On April 4, 2025, Microsoft released the World and Human Action MaskGIT Model (WHAMM), an AI model that can respond to player actions in real time and generate game environments. In conjunction with this, it is possible to play a demo of the 1997 shooter game

Quake II , which is reproduced by AI.

WHAMM! Real-time world modeling of interactive environments. - Microsoft Research
https://www.microsoft.com/en-us/research/articles/whamm-real-time-world-modelling-of-interactive-environments/



Microsoft has created an AI-generated version of Quake | The Verge

https://www.theverge.com/news/644117/microsoft-quake-ii-ai-generated-tech-demo-muse-ai-model-copilot

Microsoft releases AI-generated Quake II demo, but admits 'limitations' | TechCrunch
https://techcrunch.com/2025/04/06/microsoft-releases-ai-generated-quake-ii-demo-but-admits-limitations/

A demo of WHAMM is available at the following link:

Microsoft Copilot: Copilot Gaming Experience
https://copilot.microsoft.com/wham

If the user is over 18 years old, click 'Agree' to start playing.



Here's the actual gameplay: There's a huge amount of lag in the controls, making it difficult to play comfortably.

'Quake II' demo using Microsoft's game generation AI model 'WHAMM' - YouTube


You have 120 seconds to play, and when the time limit is reached, a 'Game Over' message will appear.



WHAMM, announced by Microsoft this time, is an AI model that can be called an improved version of the

World and Human Action Model (WHAM) announced in February 2025, and the AI generates game screens in real time according to the player's actions.
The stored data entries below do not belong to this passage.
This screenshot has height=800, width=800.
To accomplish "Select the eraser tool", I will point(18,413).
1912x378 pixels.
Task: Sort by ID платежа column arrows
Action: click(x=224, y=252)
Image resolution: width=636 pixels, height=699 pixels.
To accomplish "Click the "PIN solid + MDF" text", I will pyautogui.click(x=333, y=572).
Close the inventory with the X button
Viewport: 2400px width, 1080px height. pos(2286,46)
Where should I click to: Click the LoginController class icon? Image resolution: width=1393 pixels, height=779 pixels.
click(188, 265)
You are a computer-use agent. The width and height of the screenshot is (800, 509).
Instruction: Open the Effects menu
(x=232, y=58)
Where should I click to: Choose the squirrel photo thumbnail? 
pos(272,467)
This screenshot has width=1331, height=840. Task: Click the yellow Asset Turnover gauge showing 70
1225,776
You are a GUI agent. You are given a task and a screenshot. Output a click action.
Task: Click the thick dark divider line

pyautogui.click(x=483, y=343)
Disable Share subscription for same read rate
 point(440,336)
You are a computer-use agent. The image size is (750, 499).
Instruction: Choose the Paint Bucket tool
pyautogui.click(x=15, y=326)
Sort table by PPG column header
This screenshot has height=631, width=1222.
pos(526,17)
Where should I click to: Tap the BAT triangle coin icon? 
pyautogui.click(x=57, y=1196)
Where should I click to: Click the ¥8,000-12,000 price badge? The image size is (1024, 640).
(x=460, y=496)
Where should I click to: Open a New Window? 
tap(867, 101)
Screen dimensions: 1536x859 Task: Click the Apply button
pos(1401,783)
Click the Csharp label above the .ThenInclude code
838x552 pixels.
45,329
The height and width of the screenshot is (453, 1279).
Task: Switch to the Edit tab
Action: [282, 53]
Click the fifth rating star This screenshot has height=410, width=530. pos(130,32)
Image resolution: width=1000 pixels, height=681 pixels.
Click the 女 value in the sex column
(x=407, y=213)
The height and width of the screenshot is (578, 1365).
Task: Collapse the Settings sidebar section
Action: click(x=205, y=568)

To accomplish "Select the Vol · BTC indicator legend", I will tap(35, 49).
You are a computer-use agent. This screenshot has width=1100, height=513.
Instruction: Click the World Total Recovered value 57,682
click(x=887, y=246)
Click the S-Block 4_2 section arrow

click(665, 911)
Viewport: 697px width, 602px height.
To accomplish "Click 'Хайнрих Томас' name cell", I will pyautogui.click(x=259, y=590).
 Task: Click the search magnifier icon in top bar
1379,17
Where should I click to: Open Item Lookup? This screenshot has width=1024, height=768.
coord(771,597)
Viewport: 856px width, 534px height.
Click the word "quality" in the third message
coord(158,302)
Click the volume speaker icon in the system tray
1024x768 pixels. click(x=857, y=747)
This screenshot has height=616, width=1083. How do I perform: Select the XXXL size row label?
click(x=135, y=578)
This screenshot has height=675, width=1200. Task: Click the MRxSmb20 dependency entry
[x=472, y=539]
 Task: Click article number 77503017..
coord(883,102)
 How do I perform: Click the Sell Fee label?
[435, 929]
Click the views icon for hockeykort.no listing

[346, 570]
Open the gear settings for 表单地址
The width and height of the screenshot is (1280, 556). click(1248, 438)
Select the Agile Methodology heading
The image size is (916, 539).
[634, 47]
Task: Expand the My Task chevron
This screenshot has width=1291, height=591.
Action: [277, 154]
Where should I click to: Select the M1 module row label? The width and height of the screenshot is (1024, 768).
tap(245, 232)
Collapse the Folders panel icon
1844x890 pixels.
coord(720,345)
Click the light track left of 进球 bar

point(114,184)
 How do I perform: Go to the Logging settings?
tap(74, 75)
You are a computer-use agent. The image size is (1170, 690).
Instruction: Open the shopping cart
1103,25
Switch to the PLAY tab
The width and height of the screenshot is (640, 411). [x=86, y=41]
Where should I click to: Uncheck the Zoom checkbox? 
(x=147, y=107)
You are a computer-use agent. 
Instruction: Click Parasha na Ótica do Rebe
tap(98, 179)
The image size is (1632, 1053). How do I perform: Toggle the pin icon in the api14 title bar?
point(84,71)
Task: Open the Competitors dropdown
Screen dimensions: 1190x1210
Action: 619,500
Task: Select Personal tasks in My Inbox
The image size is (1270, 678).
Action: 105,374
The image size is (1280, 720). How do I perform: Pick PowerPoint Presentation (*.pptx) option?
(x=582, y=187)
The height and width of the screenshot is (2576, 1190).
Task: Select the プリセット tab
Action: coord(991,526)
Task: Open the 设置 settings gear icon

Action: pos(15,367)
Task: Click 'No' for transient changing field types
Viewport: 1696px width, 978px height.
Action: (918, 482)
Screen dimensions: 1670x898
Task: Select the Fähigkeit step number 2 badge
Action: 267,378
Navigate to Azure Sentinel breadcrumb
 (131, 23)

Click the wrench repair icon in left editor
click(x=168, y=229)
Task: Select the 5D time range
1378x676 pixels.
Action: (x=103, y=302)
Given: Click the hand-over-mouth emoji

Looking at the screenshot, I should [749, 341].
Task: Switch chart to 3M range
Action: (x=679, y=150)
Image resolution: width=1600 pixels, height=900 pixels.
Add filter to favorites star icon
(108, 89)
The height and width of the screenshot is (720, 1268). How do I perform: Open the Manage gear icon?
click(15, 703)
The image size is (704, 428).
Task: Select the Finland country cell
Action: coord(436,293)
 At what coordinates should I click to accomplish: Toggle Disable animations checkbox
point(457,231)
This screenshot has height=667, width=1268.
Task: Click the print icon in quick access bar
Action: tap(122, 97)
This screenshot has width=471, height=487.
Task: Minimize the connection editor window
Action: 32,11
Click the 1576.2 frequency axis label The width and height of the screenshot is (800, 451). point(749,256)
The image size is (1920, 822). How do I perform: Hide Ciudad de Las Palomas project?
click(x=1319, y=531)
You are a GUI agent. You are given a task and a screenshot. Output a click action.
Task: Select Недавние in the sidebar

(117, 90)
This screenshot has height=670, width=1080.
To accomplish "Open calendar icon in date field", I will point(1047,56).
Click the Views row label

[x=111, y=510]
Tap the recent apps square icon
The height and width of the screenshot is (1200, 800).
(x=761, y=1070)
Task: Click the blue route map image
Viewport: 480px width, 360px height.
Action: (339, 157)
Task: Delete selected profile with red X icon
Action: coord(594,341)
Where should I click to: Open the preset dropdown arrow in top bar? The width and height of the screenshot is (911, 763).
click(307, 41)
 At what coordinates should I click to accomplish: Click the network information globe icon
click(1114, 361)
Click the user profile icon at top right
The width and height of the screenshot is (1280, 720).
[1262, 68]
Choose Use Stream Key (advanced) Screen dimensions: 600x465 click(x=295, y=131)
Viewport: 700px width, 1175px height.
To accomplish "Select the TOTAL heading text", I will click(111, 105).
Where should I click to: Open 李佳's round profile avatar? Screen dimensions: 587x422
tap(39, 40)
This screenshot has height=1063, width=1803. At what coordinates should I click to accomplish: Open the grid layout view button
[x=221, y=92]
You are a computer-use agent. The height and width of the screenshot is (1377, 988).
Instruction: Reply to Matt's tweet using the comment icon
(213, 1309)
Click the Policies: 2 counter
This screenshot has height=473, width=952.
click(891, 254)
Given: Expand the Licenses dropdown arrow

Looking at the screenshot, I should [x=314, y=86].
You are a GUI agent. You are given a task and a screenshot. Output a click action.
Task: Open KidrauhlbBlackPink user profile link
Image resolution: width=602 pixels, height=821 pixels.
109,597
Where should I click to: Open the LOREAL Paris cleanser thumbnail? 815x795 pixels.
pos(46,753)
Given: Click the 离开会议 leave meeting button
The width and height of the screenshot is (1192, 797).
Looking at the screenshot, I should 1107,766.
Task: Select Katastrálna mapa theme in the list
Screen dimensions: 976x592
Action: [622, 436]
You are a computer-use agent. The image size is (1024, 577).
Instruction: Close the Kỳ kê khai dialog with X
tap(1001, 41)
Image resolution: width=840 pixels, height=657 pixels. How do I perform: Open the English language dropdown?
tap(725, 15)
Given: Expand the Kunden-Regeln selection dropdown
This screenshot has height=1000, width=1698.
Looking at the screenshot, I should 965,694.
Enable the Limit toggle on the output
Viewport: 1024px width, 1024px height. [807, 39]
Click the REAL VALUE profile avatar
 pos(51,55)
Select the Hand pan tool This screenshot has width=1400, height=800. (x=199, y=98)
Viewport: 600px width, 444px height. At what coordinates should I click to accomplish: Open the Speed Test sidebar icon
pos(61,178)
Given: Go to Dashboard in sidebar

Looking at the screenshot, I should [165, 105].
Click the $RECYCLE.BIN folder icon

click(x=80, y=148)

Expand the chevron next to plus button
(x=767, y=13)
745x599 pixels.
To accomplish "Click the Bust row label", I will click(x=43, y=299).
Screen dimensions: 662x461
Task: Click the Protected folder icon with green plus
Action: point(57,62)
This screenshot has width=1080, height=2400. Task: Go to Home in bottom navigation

While WHAM-1.6B could only generate about one frame per second, WHAMM can generate over 10 frames per second, allowing for real-time rendering that responds instantly to the player's keyboard and controller inputs.

Conventional WHAM uses a modeling method that generates tokens one by one, like large-scale language models.



However, this modeling method had the problem that it was 'high quality but took a long time to generate.' Therefore, Microsoft adopted an architecture called 'MaskGIT' for WHAMM. This is a method of generating tokens for the entire image at once, then masking some tokens and re-predicting and correcting them, and by repeating this procedure, it is possible to gradually refine image prediction.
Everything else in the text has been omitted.